Over the month of October, we spent some time in worship considering the message of the prophet Jeremiah, particularly his words spoken to Israel at the beginning of the Babylonian exile.  He was speaking to a nation who had been devastated by their enemies and who had been removed from their homes.  After so much loss, they were desperate for any vision of hope for their future.

One phrase that was beautiful to me was:

“The people who survived the sword found grace in the wilderness…”

Jeremiah 31:3

These words imagine and proclaim that God’s grace can be experienced not only in seasons of plenty and joy, but also in moments of need and pain.  In desperation and in heartbreak, God is still with us.

This is an important theme for the community in Inner East Belfast because there are many ways in which life can seem painful.  We have shared in previous posts about the challenges of unemployment, the high rates of depression and suicide, a lingering sectarianism, and the feelings of uncertainty about cultural identity.  On top of this, there has been a recent increase in local drug-related crime.  All of us have times of ‘wilderness’ in our lives (for any number of reasons) and these broader community-wide challenges can add to the sense of helplessness that people feel.

In this spirit of Jeremiah 31:3, I wanted to share about two moments of grace that I have experienced this past month.

Britt assists with a 'crazy science' show

Britt assists with a ‘crazy science’ show

Festival Fun

One of these occurred during a festival day that we hosted at EBM for the community.  Skainos square was buzzing with a variety of events – people planting something in the community garden, others enjoying a science demonstration, and others learning something about the ancient languages of this island.  We had incredible, sunny weather, and hundreds of people were milling about.

The significant moment for me came at the end of the day, as two volunteers shared how great it had been to help to help with the day.  They had been around for six hours, watching kids at the bouncy castle, helping with crafts and also enjoying the day themselves.  As we celebrated the day, I realized that it had been exactly a year since I met them, at the previous year’s festival day!  Now, this couple has become interwoven with the community at East Belfast Mission, attending church every Sunday, volunteering with the children’s ministry every Friday night, and helping share encouragement with others.

Praying (together!) for peace

In the past year, one encouraging development has been a greater level of interaction between churches in our neighbourhood.  Within a few hundred yards of East Belfast Mission, there are churches representing the Catholic, Anglican, Presbyterian, Nazarene, Pentecostal, and Baptist churches as well as other Methodists that are not too far away.  As I learn their history, it seems that all of these churches used to be overflowing with people (or at least that is their memory!), while most of them are now struggling.  Though there has been various levels of co-operation in the past, the recent past has been a time of isolation and seeming apathy between these churches.

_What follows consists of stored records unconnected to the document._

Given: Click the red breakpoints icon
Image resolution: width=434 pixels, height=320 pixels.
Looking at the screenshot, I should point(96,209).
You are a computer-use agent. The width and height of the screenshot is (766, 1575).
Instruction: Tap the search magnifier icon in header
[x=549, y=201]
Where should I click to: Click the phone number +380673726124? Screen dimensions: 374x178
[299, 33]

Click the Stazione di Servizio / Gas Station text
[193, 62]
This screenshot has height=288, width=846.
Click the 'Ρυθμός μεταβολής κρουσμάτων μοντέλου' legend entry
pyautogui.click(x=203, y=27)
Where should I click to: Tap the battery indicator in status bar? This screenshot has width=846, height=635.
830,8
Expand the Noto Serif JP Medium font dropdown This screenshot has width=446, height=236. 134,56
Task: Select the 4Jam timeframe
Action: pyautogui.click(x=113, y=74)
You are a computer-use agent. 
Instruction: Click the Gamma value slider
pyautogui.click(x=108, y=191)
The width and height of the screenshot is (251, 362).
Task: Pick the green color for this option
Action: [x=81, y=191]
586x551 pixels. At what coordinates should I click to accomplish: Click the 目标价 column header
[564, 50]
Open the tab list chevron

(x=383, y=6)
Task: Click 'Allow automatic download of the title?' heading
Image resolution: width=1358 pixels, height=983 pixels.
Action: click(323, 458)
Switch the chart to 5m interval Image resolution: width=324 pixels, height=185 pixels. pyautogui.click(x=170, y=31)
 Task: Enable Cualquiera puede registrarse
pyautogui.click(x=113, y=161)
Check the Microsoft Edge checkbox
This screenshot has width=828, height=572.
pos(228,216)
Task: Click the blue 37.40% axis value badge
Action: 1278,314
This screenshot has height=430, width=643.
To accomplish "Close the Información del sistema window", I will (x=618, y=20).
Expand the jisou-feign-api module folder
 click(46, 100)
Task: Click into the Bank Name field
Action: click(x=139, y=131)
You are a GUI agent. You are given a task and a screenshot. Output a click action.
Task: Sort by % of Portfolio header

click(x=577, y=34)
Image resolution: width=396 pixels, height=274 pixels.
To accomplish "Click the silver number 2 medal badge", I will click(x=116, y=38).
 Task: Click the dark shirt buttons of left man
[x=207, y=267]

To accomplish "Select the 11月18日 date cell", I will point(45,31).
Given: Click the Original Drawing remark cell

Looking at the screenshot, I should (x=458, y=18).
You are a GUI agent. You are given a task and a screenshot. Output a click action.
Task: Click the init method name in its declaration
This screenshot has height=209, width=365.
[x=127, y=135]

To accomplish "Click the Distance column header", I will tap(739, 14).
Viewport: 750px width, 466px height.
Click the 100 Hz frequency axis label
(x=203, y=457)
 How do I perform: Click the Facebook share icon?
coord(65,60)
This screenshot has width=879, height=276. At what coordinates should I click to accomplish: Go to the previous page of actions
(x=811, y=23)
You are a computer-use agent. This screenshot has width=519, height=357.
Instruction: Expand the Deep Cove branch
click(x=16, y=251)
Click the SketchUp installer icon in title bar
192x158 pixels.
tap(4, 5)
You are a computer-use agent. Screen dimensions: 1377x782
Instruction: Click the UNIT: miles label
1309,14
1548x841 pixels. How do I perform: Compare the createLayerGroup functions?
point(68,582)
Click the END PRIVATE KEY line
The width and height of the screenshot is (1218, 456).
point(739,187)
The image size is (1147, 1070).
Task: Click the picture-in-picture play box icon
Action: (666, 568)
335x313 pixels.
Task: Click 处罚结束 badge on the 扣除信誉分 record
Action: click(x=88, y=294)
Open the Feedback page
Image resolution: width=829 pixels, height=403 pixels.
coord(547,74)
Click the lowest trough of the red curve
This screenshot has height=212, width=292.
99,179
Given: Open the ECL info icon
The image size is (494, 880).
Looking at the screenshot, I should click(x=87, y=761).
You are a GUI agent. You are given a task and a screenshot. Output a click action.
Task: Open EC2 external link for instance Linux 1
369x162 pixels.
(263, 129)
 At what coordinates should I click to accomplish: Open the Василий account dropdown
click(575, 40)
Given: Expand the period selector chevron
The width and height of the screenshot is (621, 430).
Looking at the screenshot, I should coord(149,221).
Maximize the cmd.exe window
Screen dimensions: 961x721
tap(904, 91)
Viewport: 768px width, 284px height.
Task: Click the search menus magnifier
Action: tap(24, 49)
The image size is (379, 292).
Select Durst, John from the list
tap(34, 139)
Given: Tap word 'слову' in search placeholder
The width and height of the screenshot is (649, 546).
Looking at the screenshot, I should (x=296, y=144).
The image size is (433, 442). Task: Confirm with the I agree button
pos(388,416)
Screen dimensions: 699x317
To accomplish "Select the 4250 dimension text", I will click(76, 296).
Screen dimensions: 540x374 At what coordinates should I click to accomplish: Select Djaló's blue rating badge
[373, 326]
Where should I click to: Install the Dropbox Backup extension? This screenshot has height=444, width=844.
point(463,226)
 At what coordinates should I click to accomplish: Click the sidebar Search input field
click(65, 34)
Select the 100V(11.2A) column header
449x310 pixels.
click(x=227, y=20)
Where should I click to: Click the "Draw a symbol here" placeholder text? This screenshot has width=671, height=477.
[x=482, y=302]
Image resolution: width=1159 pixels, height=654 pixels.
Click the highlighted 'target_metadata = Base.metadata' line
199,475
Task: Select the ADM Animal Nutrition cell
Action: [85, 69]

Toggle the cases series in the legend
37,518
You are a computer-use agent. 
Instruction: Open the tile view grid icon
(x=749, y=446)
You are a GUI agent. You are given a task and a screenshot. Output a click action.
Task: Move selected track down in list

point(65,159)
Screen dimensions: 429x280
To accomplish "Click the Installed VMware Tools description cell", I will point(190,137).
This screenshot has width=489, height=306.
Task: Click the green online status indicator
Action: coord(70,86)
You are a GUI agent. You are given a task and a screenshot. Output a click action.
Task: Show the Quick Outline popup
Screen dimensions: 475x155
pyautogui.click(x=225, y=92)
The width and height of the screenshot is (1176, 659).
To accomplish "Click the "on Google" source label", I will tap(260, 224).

It has been encouraging, therefore, to see the re-formation of a local minister’s meeting over the past year.  Several of us have been sharing news and praying for our community together.  There is a sincere desire to speak well of one another and to see God’s blessing shared across the community.  In one of these meetings in September, about eight of us were huddled in a giant cathedral building – and one person prayed about a vision that this huge space would one day soon be filled to capacity with the sound of worship.

Gathered for prayer

Gathered for prayer

Alongside these meetings, as a response of the increased crime levels mentioned above, a larger gathering of clergy occurred about three weeks ago.  It was decided that a good response to the violence would be a united gathering of prayer.  Just 5 days later, the largest church building in our midst was filled to capacity with folks from 35 churches in the east Belfast area.  People wrote prayers of blessing for the community and made a giant paper chain with these prayers that stretched the entire length of St. Patrick’s cathedral.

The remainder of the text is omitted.